Compass

I mentioned before my military service in a previous post and the impact it had on my life.  

This week Brendan Mullooly, CFP (R) wrote an article about thinking of your financial plan as a Compass not a roadmap.  This resonated greatly with me and brought back memories of doing land navigation training. 

Basically on the land navigation course you were sent out with the map and a Compass. 

As I think back on that process, the most important thing I had on me was the compass. Because the map had key features like topographical features, hills, valleys and cuts and things you could orient yourself to but the most important part was knowing which direction you were supposed to go, whether it was north or south east or west.  It wasn’t just going in the right direction, It was stopping in every so often usually fairly regularly to check to make sure you hadn’t gone too far off course.  Because going north from the wrong point doesn’t do you any good.

I think about that is the problem I think about that process as it relates to doing business with the RIM Family.  

There’s so many tools and advice out there that can help along the way but I think the most important part is the regular meetings that we have where we can inventory where we are, where we’ve been and where we’re going. Thinking about it as a compass we know which direction we want to go we want to go.  We want to make more money than we had in the previous time and we want to save it for a particular destination whether it be college, retirement or buying a house.   

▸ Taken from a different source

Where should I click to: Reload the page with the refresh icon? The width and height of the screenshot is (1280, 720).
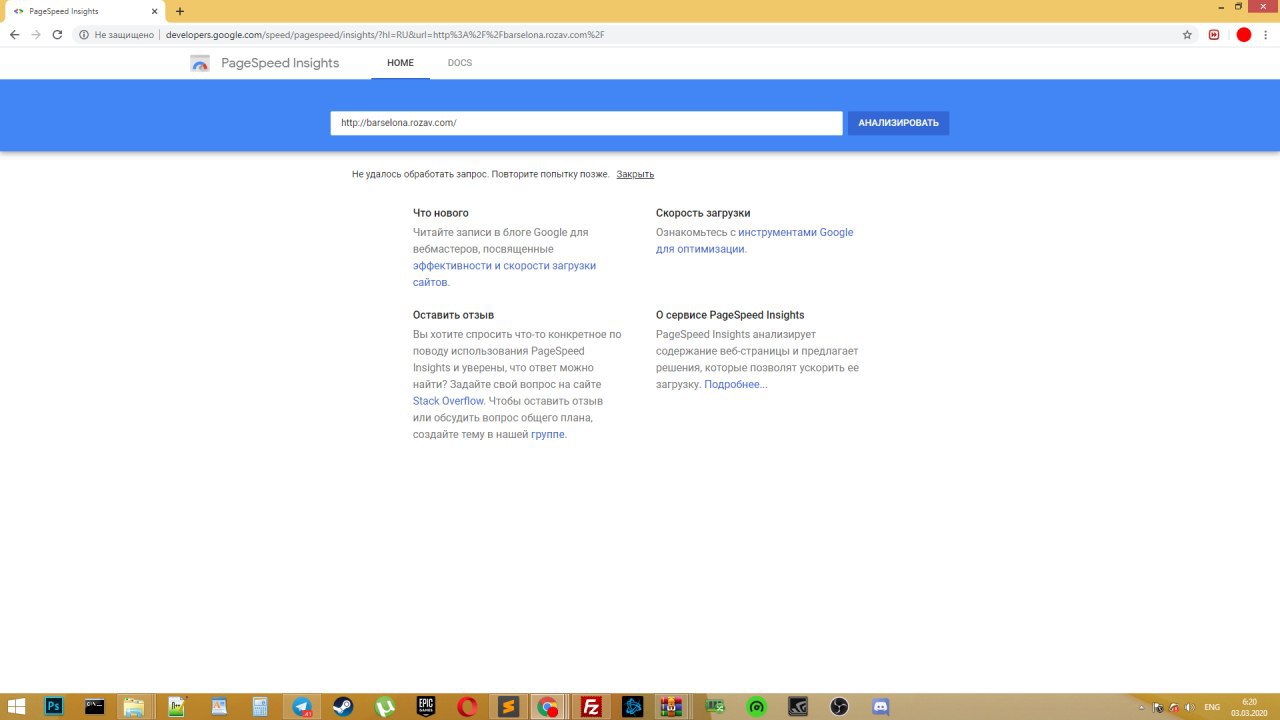pyautogui.click(x=57, y=34)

But if we’re not regularly checking in and monitoring our current set up as a relates to where we’re going we can wander off course in soon enough being down in the wrong area. 

Another thing that brings me to mine was time spent on the firing range.  If you’ve shot guns or weapons at any point in your life you know that shooting at short targets is much easier than shooting long range targets.  That’s why there are fewer snipers than infantrymen.   

One of the things that really stuck with me during basic training was the idea of being wrong for short increments is easier to overcome to be off over a long distance.  If you think about shooting add a 25 yard target if you miss by few inches you’ll still hit the target. But if shooting at 300 m target if you’re off by a few inches you miss but several feet. 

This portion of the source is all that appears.